(INSTRUCTION):
Answer these questions from the text below on robust standard errors in R:
(a) Which parameter was added to the summary() function?
(b) To which website was the function uploaded?
(c) Which package is loaded to import the function into an R session?

(GIVEN TEXT):
++++++++

One can calculate robust standard errors in R in various ways. However, one can easily reach its limit when calculating robust standard errors in R, especially when you are new in R. It always bordered me that you can calculate robust standard errors so easily in STATA, but you needed ten lines of code to compute robust standard errors in R. I decided to solve the problem myself and modified the ` summary() `

function in R so that it replicates the simple way of STATA. I added the parameter ` robust `

to the ` summary() `

function that calculates robust standard errors if one sets the parameter to true. With the new ` summary() `

function you can get robust standard errors in your usual ` summary() `

output. All you need to do is to set the ` robust `

parameter to true:

` summary(lm.object, robust=T) `

Furthermore, I uploaded the function to a github.com repository. This makes it easy to load the function into your R session. The following lines of code import the function into your R session. You can also download the function directly from this post yourself.

# load necessary packages for importing the function
library(RCurl)
# import the function from repository
url_robust <- "https://raw.githubusercontent.com/IsidoreBeautrelet/economictheoryblog/master/robust_summary.R"
eval(parse(text = getURL(url_robust, ssl.verifypeer = FALSE)),
envir=.GlobalEnv)

I prepared a working example that tests the function and shows how it works. You find the code below.

# start with an empty workspace
rm(list=ls())
# load necessary packages for importing the function
library(RCurl)

++++++++

(DATA EXTRACT):
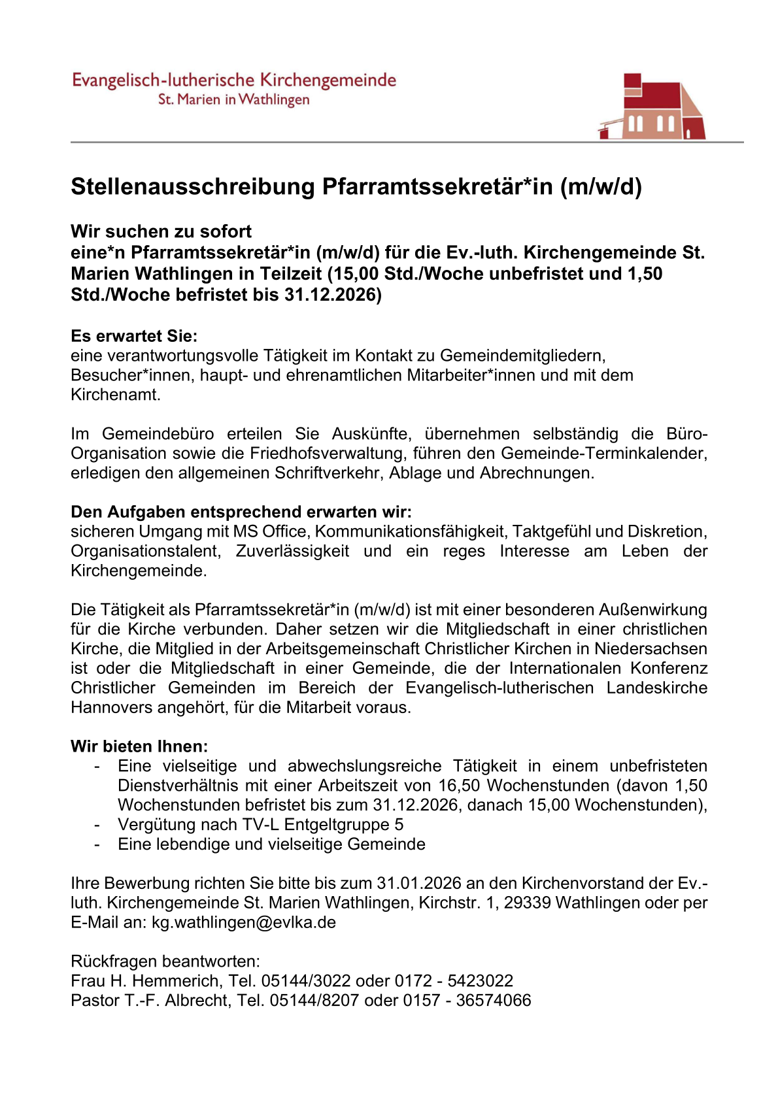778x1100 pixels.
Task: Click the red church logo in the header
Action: tap(652, 107)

++++++++

(IN RESPONSE):
(a) The robust parameter.
(b) github.com.
(c) RCurl.